The Firm of Girdlestone
|Author||Arthur Conan Doyle|
|Publisher||Chatto and Windus|
|Media type||Print (Hardback)|
|Preceded by||The Mystery of Cloomber|
|Followed by||The Captain of the Polestar, and other tales|
|Text||The Firm of Girdlestone at Wikisource|
The Firm of Girdlestone is a novel by British author Sir Arthur Conan Doyle. It was first published in 1890 by Chatto and Windus in London, England. In 1915 a silent film adaptation The Firm of Girdlestone was made. A 1958 BBC television adaptation The Firm of Girdlestone was also produced.
John Girdlestone owns the firm of Girdlestone. It is a very lucrative business and John Girdlestone and his son Ezra Girdlestone are respected by everyone. Both father and son are cynics and have no other thought but for their business; after giving a donation of £25 for charity, John Girdlestone remarks to himself that it is not a bad "investment", as it will make a favorable impression on the collector, who is a Member of Parliament, whose influence he hopes to use some day. Ezra, his son, is even more of a cynic, as the elder Girdlestone's cynicism is mitigated by his supposed religiosity. However, he manifests a great acumen for business, sometimes even surpassing his father's sharpness in business matters. A series of disastrous speculations by the elder Girdlestone financially ruins the firm. After keeping the impending bankruptcy a secret from everyone for a time, he tells his son (whom he has fooled with a dummy ledger) about it. The son is disgusted by his father's rashness.
They resort to chicanery to save the firm. They plan to send an agent to the Ural mountains who will claim to have found diamond mines. They speculate that the resulting plunge in the prices of diamonds in England and South Africa will force the dealers to get rid of their diamonds quickly at absurdly cheap rates to avoid total financial ruin, which would eventually fall on them if diamonds from the Urals start pouring in the market. They will then step in and buy as many diamonds as their remaining money would allow them. Once their capital is exhausted, their agent will disappear and the discovery that the Ural diamond mines were a hoax would skyrocket the prices of diamonds once again, leaving them rich men.
Their plan works perfectly and the prices go down just as they had expected. Ezra Girdlestone travels to South Africa to buy from the dealers there while John Girdlestone starts buying in London. After they spend all their money on diamonds and get ready to call their agent back from the Urals, their plan collapses with the discovery of bona fide diamond mines in South Africa. As a fellow conspirator tells Ezra in South Africa: "Russia or no Russia, the prices will not go up!" He goes back to England and both of them sell their diamonds cheaply, which leaves them in an even more precarious situation than they already were in.

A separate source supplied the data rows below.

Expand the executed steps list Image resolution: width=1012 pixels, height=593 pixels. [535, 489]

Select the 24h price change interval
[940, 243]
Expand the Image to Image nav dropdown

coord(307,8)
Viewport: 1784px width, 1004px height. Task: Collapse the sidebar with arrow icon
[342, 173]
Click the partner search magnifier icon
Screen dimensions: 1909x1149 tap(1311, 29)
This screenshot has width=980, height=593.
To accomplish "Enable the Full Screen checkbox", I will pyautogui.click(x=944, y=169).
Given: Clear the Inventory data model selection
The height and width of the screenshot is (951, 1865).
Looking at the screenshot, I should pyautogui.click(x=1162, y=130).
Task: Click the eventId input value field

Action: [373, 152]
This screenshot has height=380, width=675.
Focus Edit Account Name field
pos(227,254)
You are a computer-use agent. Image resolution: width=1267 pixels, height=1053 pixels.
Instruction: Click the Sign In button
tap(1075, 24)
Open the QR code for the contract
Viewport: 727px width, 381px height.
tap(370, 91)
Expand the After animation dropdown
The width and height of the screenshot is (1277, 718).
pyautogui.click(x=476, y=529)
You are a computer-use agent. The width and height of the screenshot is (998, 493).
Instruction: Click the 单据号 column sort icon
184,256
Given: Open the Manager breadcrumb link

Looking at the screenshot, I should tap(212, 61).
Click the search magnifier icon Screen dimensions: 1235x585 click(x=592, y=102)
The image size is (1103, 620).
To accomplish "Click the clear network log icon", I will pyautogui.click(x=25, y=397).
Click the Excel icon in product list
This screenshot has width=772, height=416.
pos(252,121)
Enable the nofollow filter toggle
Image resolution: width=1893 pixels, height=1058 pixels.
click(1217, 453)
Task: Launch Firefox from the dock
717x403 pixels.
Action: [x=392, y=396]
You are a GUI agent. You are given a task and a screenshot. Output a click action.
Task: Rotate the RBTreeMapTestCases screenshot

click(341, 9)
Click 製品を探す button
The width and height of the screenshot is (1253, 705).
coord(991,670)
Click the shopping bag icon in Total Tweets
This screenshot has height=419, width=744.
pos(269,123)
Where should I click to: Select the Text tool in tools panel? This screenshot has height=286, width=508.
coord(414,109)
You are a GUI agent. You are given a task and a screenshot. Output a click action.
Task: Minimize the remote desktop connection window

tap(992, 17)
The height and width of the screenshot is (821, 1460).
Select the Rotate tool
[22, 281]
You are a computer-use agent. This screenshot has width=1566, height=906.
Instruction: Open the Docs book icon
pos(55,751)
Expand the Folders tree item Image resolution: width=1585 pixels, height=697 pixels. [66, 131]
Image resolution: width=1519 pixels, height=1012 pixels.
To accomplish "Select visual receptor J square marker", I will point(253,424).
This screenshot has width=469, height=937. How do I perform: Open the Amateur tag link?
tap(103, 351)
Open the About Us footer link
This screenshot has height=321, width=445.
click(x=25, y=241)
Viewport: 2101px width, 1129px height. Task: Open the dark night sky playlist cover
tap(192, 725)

A very old friend of John Girdlestone had entrusted his daughter to him before dying. She was heir to £40,000 which she would inherit upon coming of age. John Girdlestone persuades his son to seduce the girl and marry her so that they could get their hands on the money. Ezra fails miserably not only because he is totally inept in romance, but because the girl is already in love with another man. Having exhausted all their means, John Girdlestone decides on a sinister plan. His friend's will provides that if the girl dies before coming of age, John Girdlestone becomes the sole heir. He plans to murder the girl. His son does not favour this plan, but his father persuades him, telling him that it will make the firm rich again.